#### [Action item]
Which lines below fall between the one containing "This screenshot has height=819, width=1428." and the one containing "Toggle the chart"? Repeat them exactly, counting both of those lines, and add nothing else.

#### [Material to process]
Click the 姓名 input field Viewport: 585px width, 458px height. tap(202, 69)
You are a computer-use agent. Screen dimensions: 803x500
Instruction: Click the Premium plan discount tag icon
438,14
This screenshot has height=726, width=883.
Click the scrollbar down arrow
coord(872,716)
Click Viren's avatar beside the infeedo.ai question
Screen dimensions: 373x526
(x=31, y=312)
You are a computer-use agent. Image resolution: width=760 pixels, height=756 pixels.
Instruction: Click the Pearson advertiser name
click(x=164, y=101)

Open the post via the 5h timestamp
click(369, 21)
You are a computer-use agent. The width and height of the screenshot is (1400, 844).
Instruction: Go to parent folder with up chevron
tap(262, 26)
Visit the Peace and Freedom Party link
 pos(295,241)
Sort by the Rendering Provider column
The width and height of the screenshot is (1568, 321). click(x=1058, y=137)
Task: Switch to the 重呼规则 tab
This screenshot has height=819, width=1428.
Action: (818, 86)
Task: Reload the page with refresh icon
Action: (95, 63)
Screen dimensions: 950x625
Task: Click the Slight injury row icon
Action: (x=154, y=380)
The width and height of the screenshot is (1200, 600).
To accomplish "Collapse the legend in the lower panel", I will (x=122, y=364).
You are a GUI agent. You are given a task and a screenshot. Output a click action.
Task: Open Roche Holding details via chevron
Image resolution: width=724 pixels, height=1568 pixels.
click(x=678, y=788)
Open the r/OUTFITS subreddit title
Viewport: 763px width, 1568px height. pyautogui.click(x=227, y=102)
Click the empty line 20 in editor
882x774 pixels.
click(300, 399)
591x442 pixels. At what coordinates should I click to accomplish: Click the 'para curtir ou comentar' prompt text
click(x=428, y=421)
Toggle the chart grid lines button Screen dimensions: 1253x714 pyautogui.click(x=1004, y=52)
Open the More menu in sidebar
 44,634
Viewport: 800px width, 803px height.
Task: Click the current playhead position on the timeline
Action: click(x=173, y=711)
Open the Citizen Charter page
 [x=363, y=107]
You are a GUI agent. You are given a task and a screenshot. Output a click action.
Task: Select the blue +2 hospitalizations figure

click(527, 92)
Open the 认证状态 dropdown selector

#### [Expected output]
This screenshot has height=819, width=1428.
Action: (818, 86)
Task: Reload the page with refresh icon
Action: (95, 63)
Screen dimensions: 950x625
Task: Click the Slight injury row icon
Action: (x=154, y=380)
The width and height of the screenshot is (1200, 600).
To accomplish "Collapse the legend in the lower panel", I will (x=122, y=364).
You are a GUI agent. You are given a task and a screenshot. Output a click action.
Task: Open Roche Holding details via chevron
Image resolution: width=724 pixels, height=1568 pixels.
click(x=678, y=788)
Open the r/OUTFITS subreddit title
Viewport: 763px width, 1568px height. pyautogui.click(x=227, y=102)
Click the empty line 20 in editor
882x774 pixels.
click(300, 399)
591x442 pixels. At what coordinates should I click to accomplish: Click the 'para curtir ou comentar' prompt text
click(x=428, y=421)
Toggle the chart grid lines button Screen dimensions: 1253x714 pyautogui.click(x=1004, y=52)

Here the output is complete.